Tuesday, December 8, 2020

Design This - Replace Kettle Grill Accessory Table

Many, many years ago we purchased a wood table for our kettle grill that hooked to the side of the grill. As the weather took its toll on the table, we shored it up but finally this year it was too far gone and pretty much fell apart. I figured I should be able to build a new one using the old pieces as a template.

I decided to use cedar because it is more weather resistant than pine. The top was still in good enough shape that I felt confident in my measurements, the base, not so much. I decided to make the top and figure out the base later. After cutting all of the pieces to length, I used my router to round over all four edges. I hand sanded the boards before applying finish. I used a natural cedar stain and after that was completely dry I applied a sealer. When assembling the top I used tile spacers to get consistent spacing between my boards. It turned out that one board was just a tad too long so I had to use my chop saw to take off a tiny ammount. That meant I had a fresh end that needed to be stained and sealed. (two steps forward, one step back) After taking care of that I clamped everything up so I could drill pilot holes for my screws before placing them. Finally I had to cut the curve on one end of the table top so the table would hug the grill. These fresh ends had to be stained and sealed too.

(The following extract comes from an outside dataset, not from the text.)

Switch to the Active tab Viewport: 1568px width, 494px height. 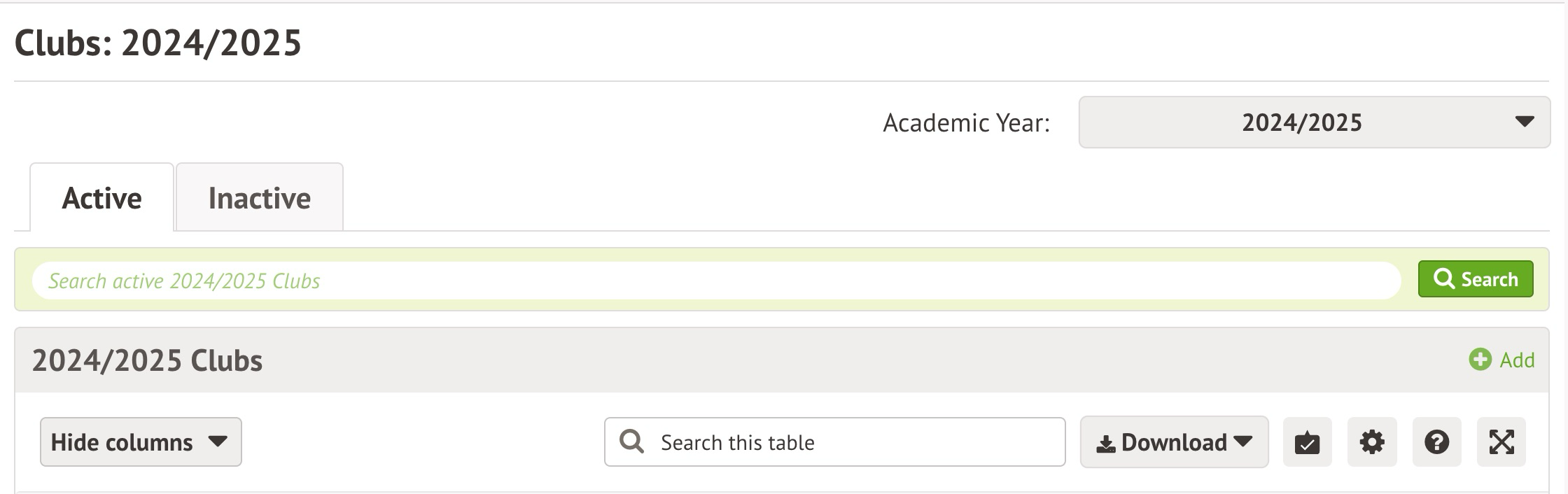pyautogui.click(x=102, y=198)
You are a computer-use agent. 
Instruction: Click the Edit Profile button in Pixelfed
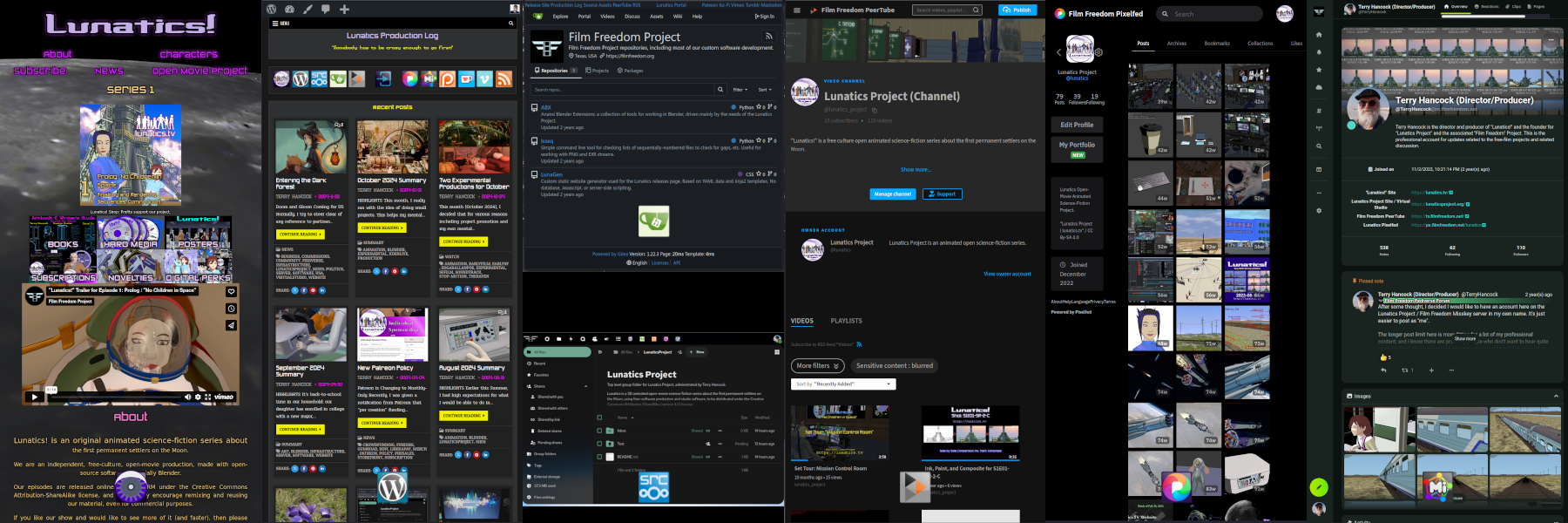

My process is easy to describe but due to drying times, the stain and the sealer shouldn't be applied the same day. I also fit this project in here and there so the time from start to finish was considerable.

Now I turned my attention to the legs. They had weathered in such a way that they were not the same length so I had to make an educated guess of the length for the new ones. There was a nifty bit of hardware that attached the legs to the top and I was pleased to find out that I would be able to reuse them after hitting them with some WD-40. The hardware makes a sturdier attachment than just using screws. I was also able to reuse the hooks that go on the end of the table top opposite the legs to hook onto the edge of the grill as well as some hooks I had added to the underside of the original table to hang accessories from. After cutting the legs and the cross brace, I went through the same steps of routing, sanding, staining and sealing.

Finally, I could put the last pieces together. After putting on the legs I added the hooks to hang the table on the edge of the grill then took it outside to see how it worked. It was great, except that one hook did not rest on the edge of the grill, it was too high. This was perplexing. I moved the grill and table around in case my patio was causing the issue. When that did not work, I took the table back inside to try to figure out what was causing the unevenness. I knew the table top was flat and not warped. The hooks for hanging on the grill had the same profile. I finally found the problem. When attaching the last screw on the last hanging hook, it caused a knot hole to pop loose that caused the unevenness. I glued the knot hole back in place then clamped it up while the glue dried. Finally I was able to reattach the hook and
you can see from the photos, the table works like it should now.

When I was cleaning up between making the top and the legs, I noticed a small cutoff that had a very interesting and unusual grain pattern. I decided to round over its edges and finish it when I finished the legs of the table. The stain really enhanced the grain so that it gave me the impression of a landscape. I enhanced that impression by adding a tree charm so that the image now was of a tree growing by the side of a lake. It is currently sitting in my display case until someone wants it for a small accent piece in their home.